World's billionaire club falls 30%, Forbes says in annual tally
The meltdown of global financial markets slashed the ranks of the world's billionaires by 30% in 2008, Forbes magazine reports in its annual tally of the planet’s richest people.
"The world has become a wealth wasteland," Forbes declares in the billionaire report on its website today. "Like the rest of us, the richest people in the world have endured a financial disaster over the past year."
Microsoft Corp. founder Bill Gates endured a disaster that I’m sure most people would love to experience for themselves: His net worth dived to $40 billion from $58 billion a year earlier.
Despite that decline he reclaimed the title of World’s Richest Man, because two other billionaires lost more, on paper, than Gates did.
Berkshire Hathaway Inc. CEO Warren E. Buffett, who was No. 1 on last year’s list, sank to No. 2 as his net worth plunged to $37 billion from $62 billion.

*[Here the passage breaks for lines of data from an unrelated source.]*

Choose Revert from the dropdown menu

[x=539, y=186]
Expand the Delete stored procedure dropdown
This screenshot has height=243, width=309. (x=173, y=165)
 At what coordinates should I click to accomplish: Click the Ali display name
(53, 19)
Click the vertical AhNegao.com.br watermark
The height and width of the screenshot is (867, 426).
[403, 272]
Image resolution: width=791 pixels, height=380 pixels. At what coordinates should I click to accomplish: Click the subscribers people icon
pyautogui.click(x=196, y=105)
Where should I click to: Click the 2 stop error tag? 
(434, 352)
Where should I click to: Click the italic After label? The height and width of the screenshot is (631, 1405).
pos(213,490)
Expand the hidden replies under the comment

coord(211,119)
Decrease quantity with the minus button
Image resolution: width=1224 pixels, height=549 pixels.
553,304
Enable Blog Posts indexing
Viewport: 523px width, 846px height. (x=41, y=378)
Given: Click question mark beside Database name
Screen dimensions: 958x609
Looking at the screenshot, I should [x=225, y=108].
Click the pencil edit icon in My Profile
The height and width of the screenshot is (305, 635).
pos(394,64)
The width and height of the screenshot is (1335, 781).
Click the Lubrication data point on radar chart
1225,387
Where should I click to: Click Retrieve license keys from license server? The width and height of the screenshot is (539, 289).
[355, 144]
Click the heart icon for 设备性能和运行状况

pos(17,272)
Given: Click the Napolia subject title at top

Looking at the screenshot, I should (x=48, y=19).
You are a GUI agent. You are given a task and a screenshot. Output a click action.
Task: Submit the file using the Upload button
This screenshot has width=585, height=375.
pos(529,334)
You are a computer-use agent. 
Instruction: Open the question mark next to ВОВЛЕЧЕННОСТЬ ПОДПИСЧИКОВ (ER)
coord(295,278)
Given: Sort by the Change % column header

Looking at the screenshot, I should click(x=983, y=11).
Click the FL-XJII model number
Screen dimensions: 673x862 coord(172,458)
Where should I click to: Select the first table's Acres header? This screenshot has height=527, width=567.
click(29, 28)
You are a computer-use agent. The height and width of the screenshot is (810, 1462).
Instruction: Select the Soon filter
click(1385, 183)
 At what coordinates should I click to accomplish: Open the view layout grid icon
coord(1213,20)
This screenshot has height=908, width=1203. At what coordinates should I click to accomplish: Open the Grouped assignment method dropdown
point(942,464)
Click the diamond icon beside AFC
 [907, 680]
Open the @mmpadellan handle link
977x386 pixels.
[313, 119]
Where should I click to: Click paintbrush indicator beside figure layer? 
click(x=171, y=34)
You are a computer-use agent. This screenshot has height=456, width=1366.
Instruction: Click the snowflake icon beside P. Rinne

And Mexican business magnate Carlos Slim Helu slid to No. 3, with wealth of $35 billion, down from $60 billion.
Overall, the number of billionaires fell to 793 from 1,125 a year ago, Forbes said. Their collective net worth: $2.4 trillion, a drop of $2 trillion from last year.
But there’s good news, of sorts, for America: "After slipping in recent years, the U.S. is regaining its dominance as a repository of wealth," Forbes said. "Americans account for 44% of the money and 45% of the list's slots, up seven and three percentage points from last year, respectively."
And even though Wall Street is a shadow of its former self, New York City regained its title as the billionaire capital of the world, after losing out to upstart Moscow last year.
New York has 55 of the wealthiest people on this year’s list. No. 2 is London, with 28. Then come Moscow (27), Hong Kong (21), Los Angeles (17), Dallas (14), Istanbul (13) and San Francisco (12).
After Gates, Buffett and Slim, here’s how the list of the 10 richest people rounds out (name, source of wealth, and 2008 net worth):
No. 4: Lawrence Ellison, U.S. software giant Oracle Corp., $22.5 billion.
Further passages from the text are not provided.